Question

a random sample of 100 observations from a population. with standard deviation 60 yielded a sample mean of 110. A. test the null hypothesis that m = 100 and the alternative hypothesis m > 100 using alpha = .05 and interpret the results b. test the null against the alternative hypothesis that m isn't equal to 110. using alpha = .05 and interpret the results c. compare the p values of the two tests you conducted. Explain why the results differ.

Answer 1

Solution:

Part a

Here, we have to use one sample z test for population mean.

H₀: µ = 100 versus H_a: µ > 100

This is an upper tailed test.

α = 0.05

We are given

Xbar = 110

σ = 60

n = 100

Test statistic = Z = (Xbar - µ)/[σ/sqrt(n)]

Z = (110 – 100)/[60/sqrt(100)]

Z = 10/6

Z = 1.6667

P-value = 0.0478

(by using z-table)

P-value < α = 0.05

So, we reject the null hypothesis

Part b

Here, we have to use one sample z test for population mean.

H₀: µ = 100 versus H_a: µ ≠ 100

This is an upper tailed test.

α = 0.05

We are given

Xbar = 110

σ = 60

n = 100

Test statistic = Z = (Xbar - µ)/[σ/sqrt(n)]

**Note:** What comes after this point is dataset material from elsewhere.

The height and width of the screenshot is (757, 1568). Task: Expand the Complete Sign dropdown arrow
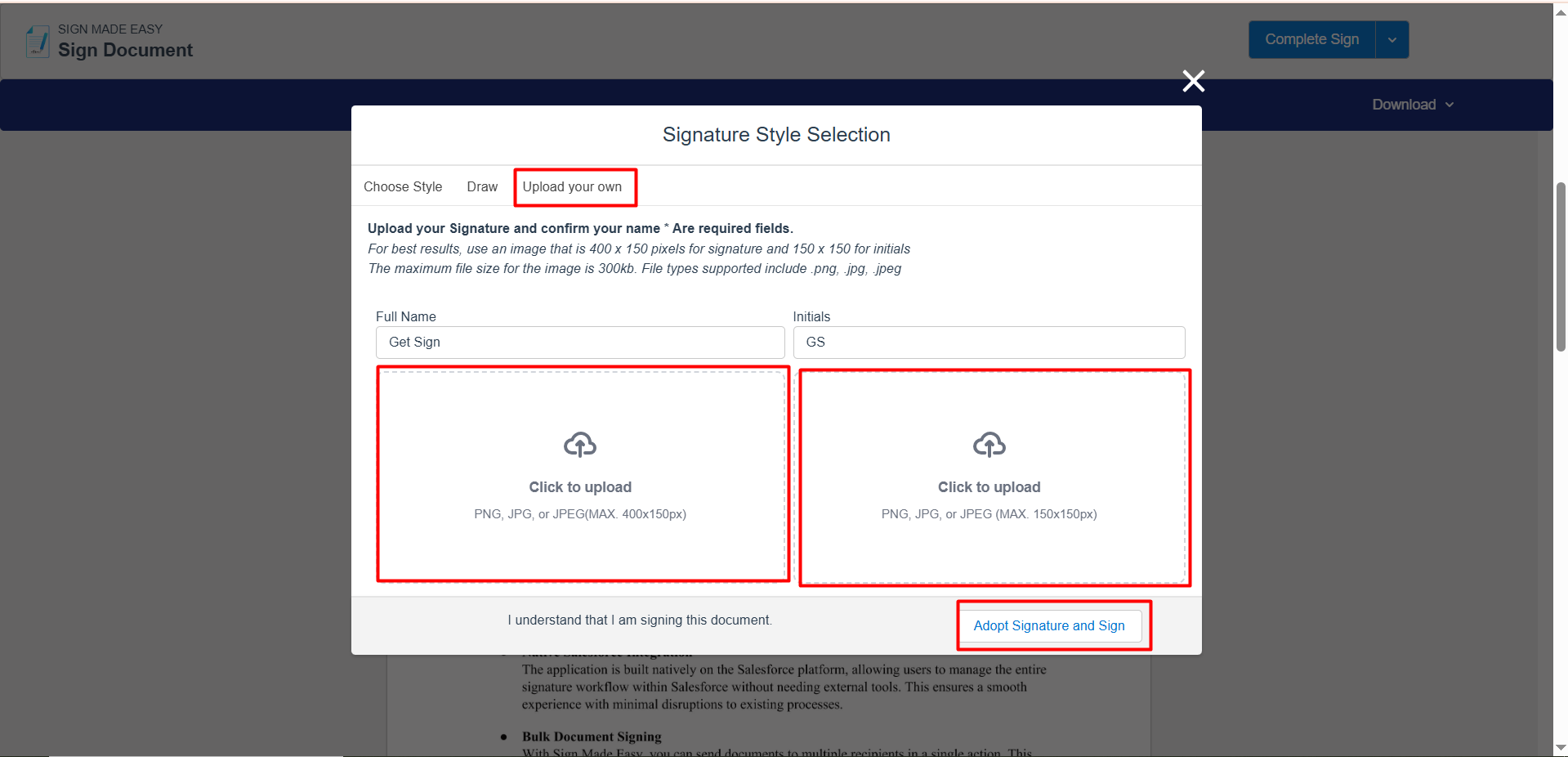tap(1392, 40)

Z = (110 – 100)/[60/sqrt(100)]

Z = 10/6

Z = 1.6667

P-value = 0.0956

(by using z-table)

P-value > α = 0.05

So, we do not reject the null hypothesis

Part c

The p-value in the part b is twice or double of the p-value in the part a. In part a, we perform one tailed test while in part b we perform two tailed test. So, for second part, the p-value is double of part a.